DIRECTIONS FOR THIS TASK:
Continue the forum thread on setting a function's default parameters from a dictionary, picking up right after its last line.

Setting default parameters to a function from a dictionary

Question

I'm trying to set parameters to a function from an arbitary dictionary. For example, if I have

d = {"a": 5, "b": 8}

I would want to define a function like this

def f(a = 5, b = 8) :
    print(a, b)

but whitout specifying the arguments , so, ultimately, I would want to do something like

def f(**d): 
    print(a,b)

but obviousely this wouldn't work, it just works when we call the function and not when it's defined, I would appreciate your help.

Answer 1

In fact, I found a way to do what I first intended

d = {"a": 5, "b": 8}
def f(**kwargs) : 
   c = d.copy()
   c.update(kwargs)
   print(c["a"], c["b"])

This way I don't have to set the arguments one by one inside a function (I have a very large dictionary on the actual problem I'm trying to slove), and I don't have to set arguments to the function when defined

Answer 2

You can use both defaults and **kwargs in the function:

> def f(a=5, b=7, **kwargs):
>     print(a, b)

> f()
5, 7

> f(1, 2)
1, 2

> f(**{'a':20, 'b': 40})
20, 40

> f(**{'a':20})
20, 7

> f(a=300, **{'b':100})

Raw data:
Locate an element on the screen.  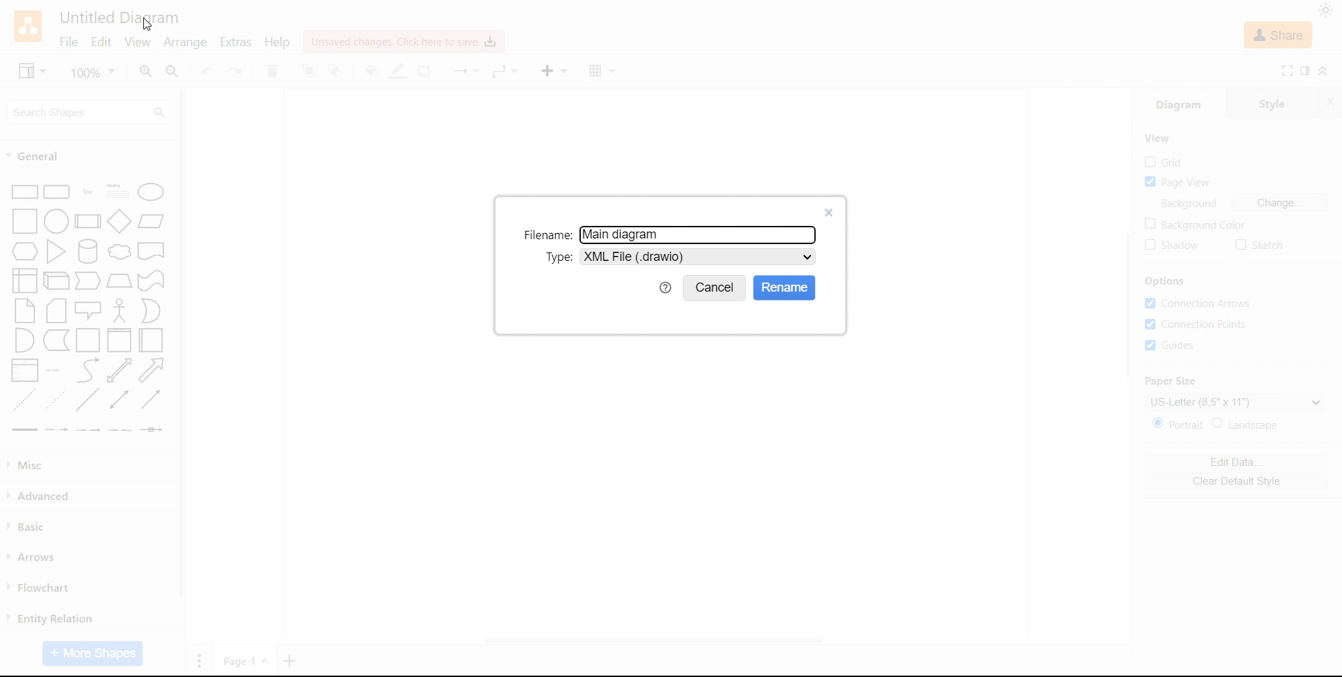
Page option  is located at coordinates (199, 660).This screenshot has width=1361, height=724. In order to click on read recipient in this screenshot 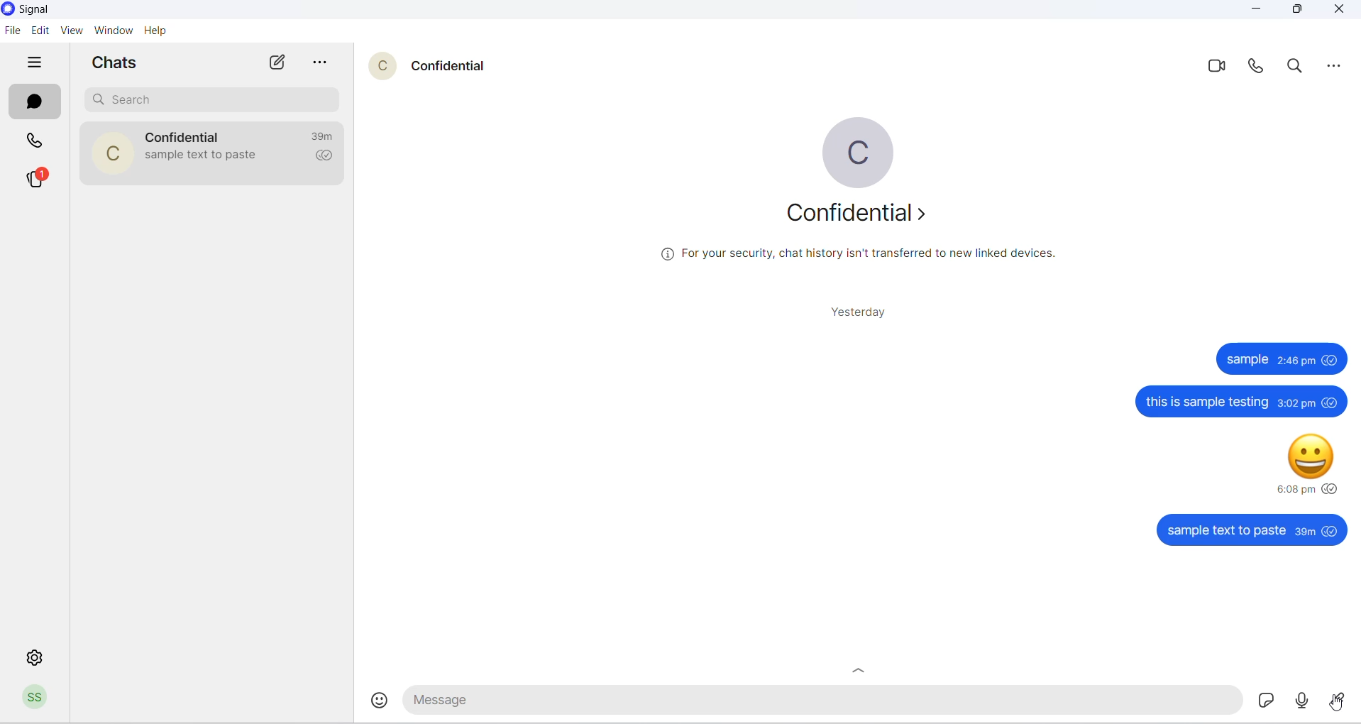, I will do `click(326, 157)`.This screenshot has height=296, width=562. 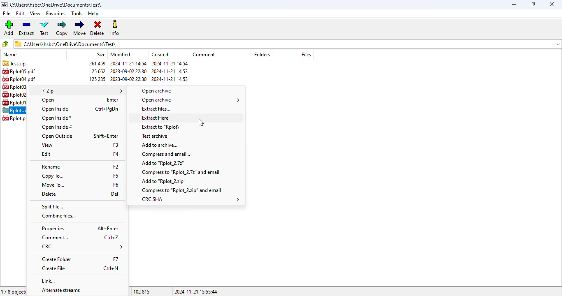 I want to click on RplotO4.pdf, so click(x=21, y=79).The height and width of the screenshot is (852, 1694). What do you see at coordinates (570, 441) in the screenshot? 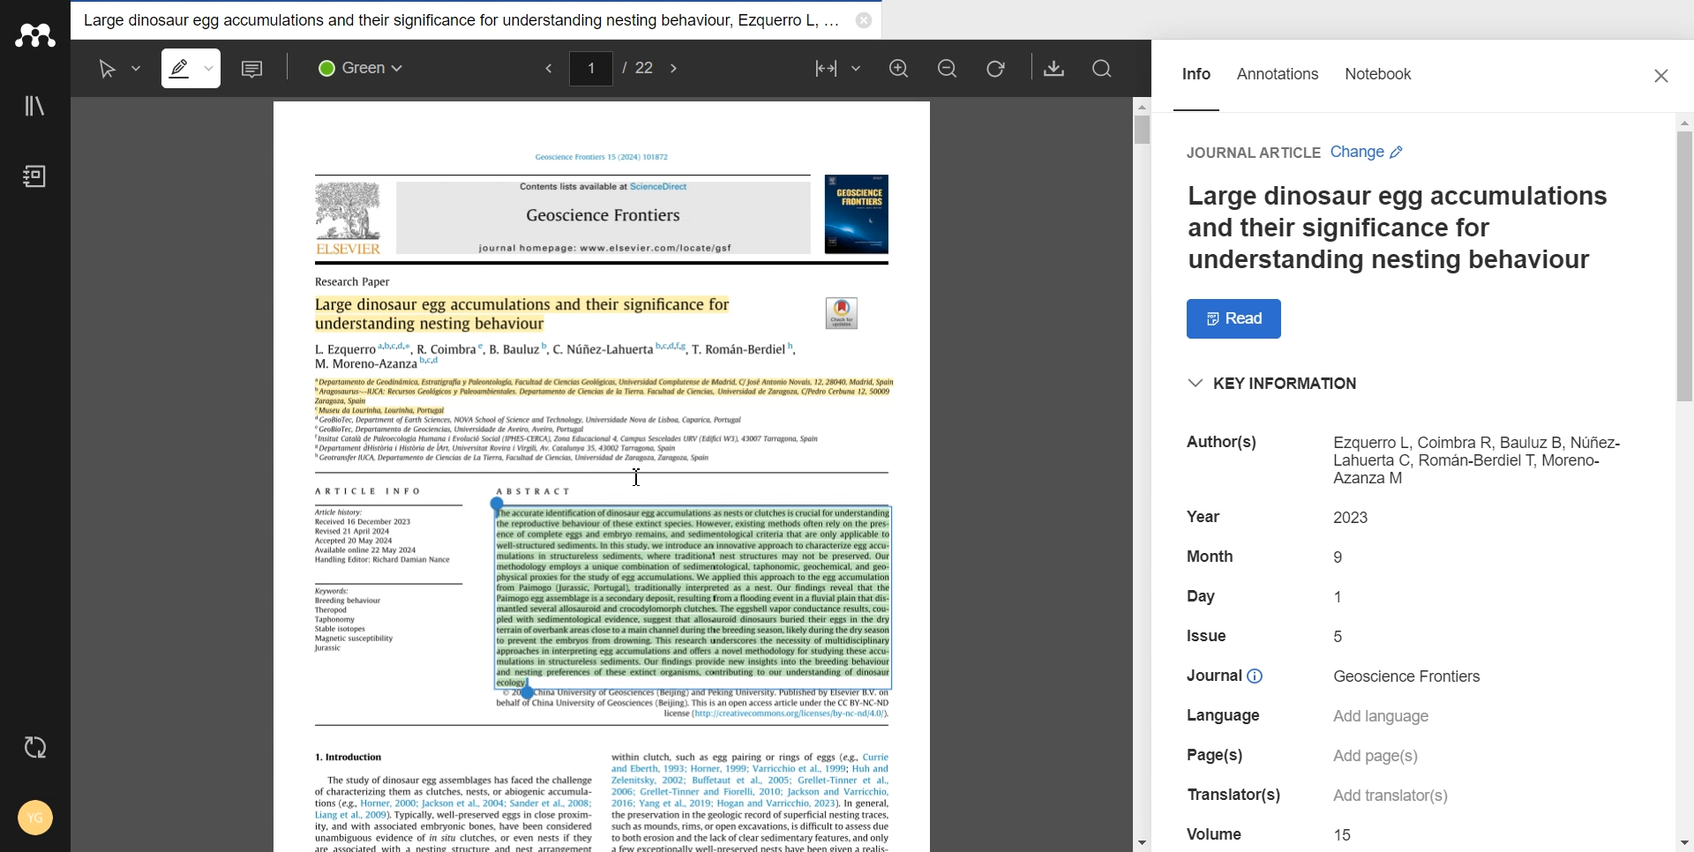
I see `text paragraph` at bounding box center [570, 441].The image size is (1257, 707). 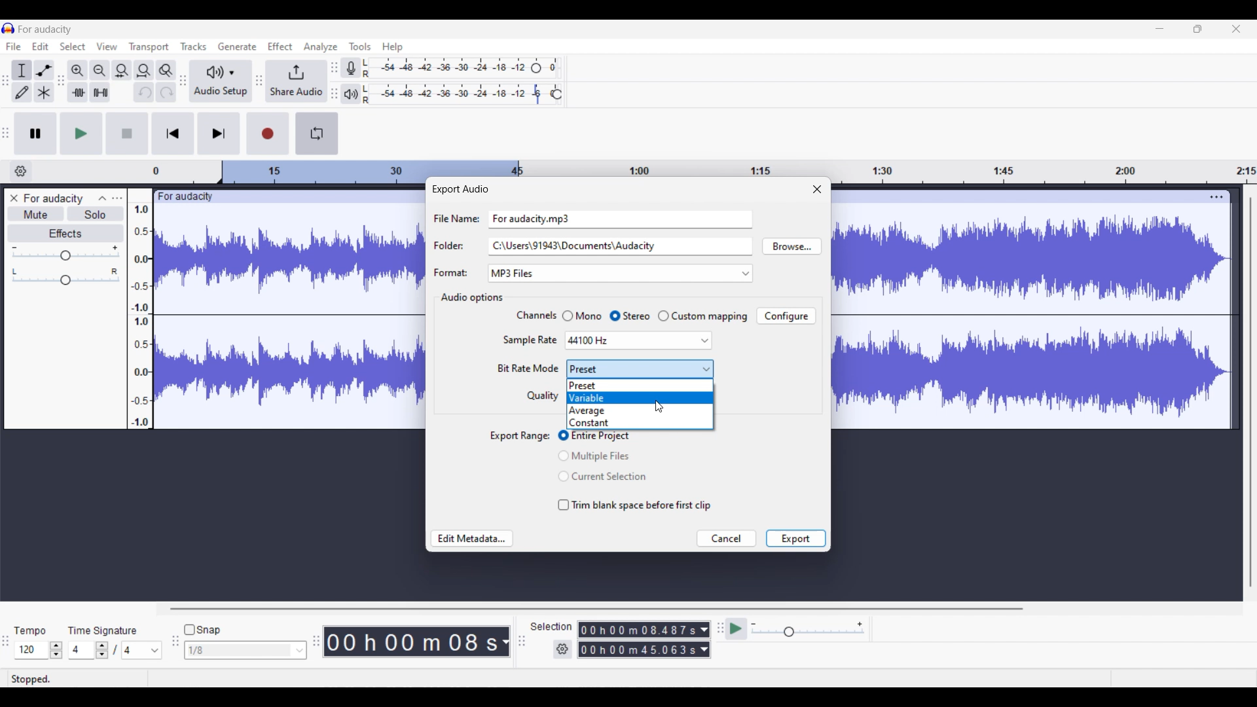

WRITTEN RESPONSE:
300, 100

> # Okay
> f(3, **{'b':20})
3, 20

> # Not Okay
> f(3, **{'a':20})
TypeError: f() got multiple values for argument 'a'

Answer 3

You can pass an arbitrary set of keyword arguments to a function by using the ** (dict unpacking) operator on a dict, and you can define a function to process a set of such keyword arguments by using the same operator. Once inside the function, the variable specified in the definition behaves like a dict. Example:

def f(**kwargs):
    print(kwargs["a"], kwargs["b"])

d = {"a": 5, "b": 8}
f(**d)
f(a=5, b=8)  # this behaves the same way

It's also generally safer to use the .get() function when dealing with a **kwargs dict, since that lets you set a default value in case the given key wasn't passed as a variable. For example:

def f(**kwargs):
    a = kwargs.get('a', 5)
    b = kwargs.get('b', 8)
    print(a, b)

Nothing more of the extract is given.